始めに、from\_documents() メソッドを使用してドキュメントを取り込みましょう。ここでは、VECTARA\_CUSTOMER\_ID、VECTARA\_CORPUS\_ID、およびクエリとインデキシング用の VECTARA\_API\_KEY を環境変数として設定済みであることを前提としています。

> To get started, let's ingest the documents using the from\_documents() method.
> We assume here that you've added your VECTARA\_CUSTOMER\_ID, VECTARA\_CORPUS\_ID and query+indexing VECTARA\_API\_KEY as environment variables.




In [1]:
from langchain.document_loaders import TextLoader
from langchain.embeddings.fake import FakeEmbeddings
from langchain.text_splitter import CharacterTextSplitter
from langchain.vectorstores import Vectara

In [2]:
loader = TextLoader("state_of_the_union.txt")
documents = loader.load()
text_splitter = CharacterTextSplitter(chunk_size=1000, chunk_overlap=0)
docs = text_splitter.split_documents(documents)

In [3]:
vectara = Vectara.from_documents(
    docs,
    embedding=FakeEmbeddings(size=768),
    doc_metadata={"speech": "state-of-the-union"},
)

VectaraのインデキシングAPIは、ファイルを直接Vectaraが処理し、事前処理を行い、最適に分割してVectaraベクターストアに追加するファイルアップロードAPIを提供しています。これを使用するために、add\_files()メソッド（およびfrom\_files()メソッド）を追加しました。

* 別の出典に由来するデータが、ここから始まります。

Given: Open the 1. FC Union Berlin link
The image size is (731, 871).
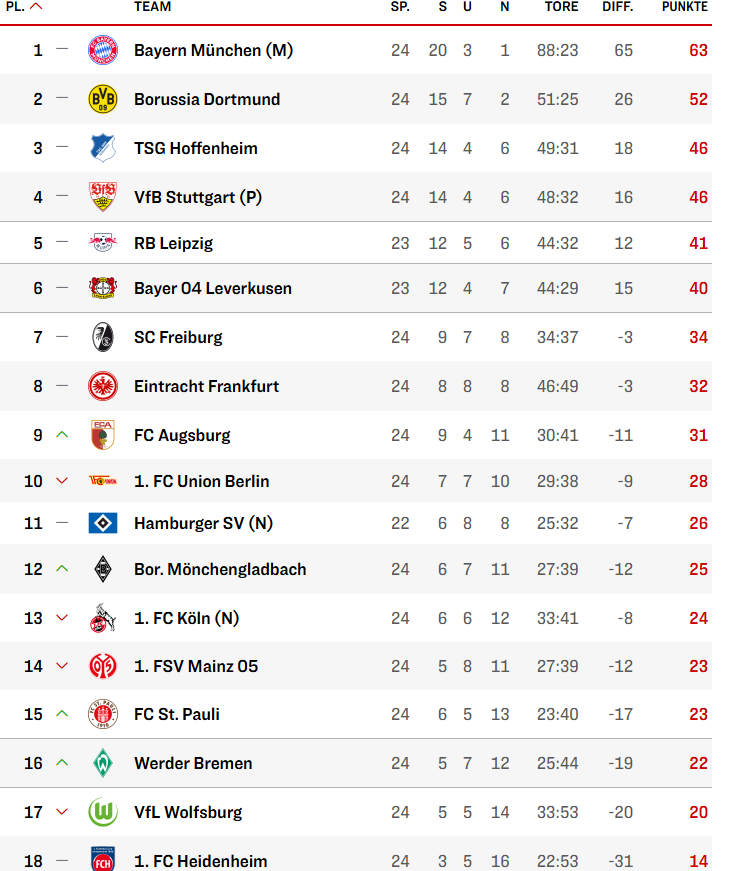Looking at the screenshot, I should pyautogui.click(x=201, y=481).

> Vectara's indexing API provides a file upload API where the file is handled directly by Vectara - pre-processed, chunked optimally and added to the Vectara vector store.
> To use this, we added the add\_files() method (as well as from\_files()).

実際に試してみましょう。アップロードする2つのPDFドキュメントを選びます：

> Let's see this in action. We pick two PDF documents to upload:

1. キング博士の「I have a dream」スピーチ

   > The "I have a dream" speech by Dr. King

2. チャーチルの「我々はビーチで戦う」演説

   > Churchill's "We Shall Fight on the Beaches" speech





In [4]:
import tempfile
import urllib.request

urls = [
    [
        "https://www.gilderlehrman.org/sites/default/files/inline-pdfs/king.dreamspeech.excerpts.pdf",
        "I-have-a-dream",
    ],
    [
        "https://www.parkwayschools.net/cms/lib/MO01931486/Centricity/Domain/1578/Churchill_Beaches_Speech.pdf",
        "we shall fight on the beaches",
    ],
]
files_list = []
for url, _ in urls:
    name = tempfile.NamedTemporaryFile().name
    urllib.request.urlretrieve(url, name)
    files_list.append(name)

docsearch: Vectara = Vectara.from_files(
    files=files_list,
    embedding=FakeEmbeddings(size=768),
    metadatas=[{"url": url, "speech": title} for url, title in urls],
)

## Similarity search | 類似性検索

Vectaraを使用する最もシンプルなシナリオは、類似性検索を実行することです。

> The simplest scenario for using Vectara is to perform a similarity search.




In [5]:
query = "What did the president say about Ketanji Brown Jackson"
found_docs = vectara.similarity_search(
    query, n_sentence_context=0, filter="doc.speech = 'state-of-the-union'"
)

In [6]:
found_docs

[Document(page_content='And I did that 4 days ago, when I nominated Circuit Court of Appeals Judge Ketanji Brown Jackson.', metadata={'source': 'langchain', 'lang': 'eng', 'offset': '596', 'len': '97', 'speech': 'state-of-the-union'}),
 Document(page_content='In this struggle as President Zelenskyy said in his speech to the European Parliament “Light will win over darkness.”', metadata={'source': 'langchain', 'lang': 'eng', 'offset': '141', 'len': '117', 'speech': 'state-of-the-union'}),
 Document(page_content='As Ohio Senator Sherrod Brown says, “It’s time to bury the label “Rust Belt.”', metadata={'source': 'langchain', 'lang': 'eng', 'offset': '0', 'len': '77', 'speech': 'state-of-the-union'}),
 Document(page_content='Last month, I announced our plan to supercharge  \nthe Cancer Moonshot that President Obama asked me to lead six years ago.', metadata={'source': 'langchain', 'lang': 'eng', 'offset': '0', 'len': '122', 'speech': 'state-of-the-union'}),
 Document(page_content='He thoug

In [7]:
print(found_docs[0].page_content)

And I did that 4 days ago, when I nominated Circuit Court of Appeals Judge Ketanji Brown Jackson.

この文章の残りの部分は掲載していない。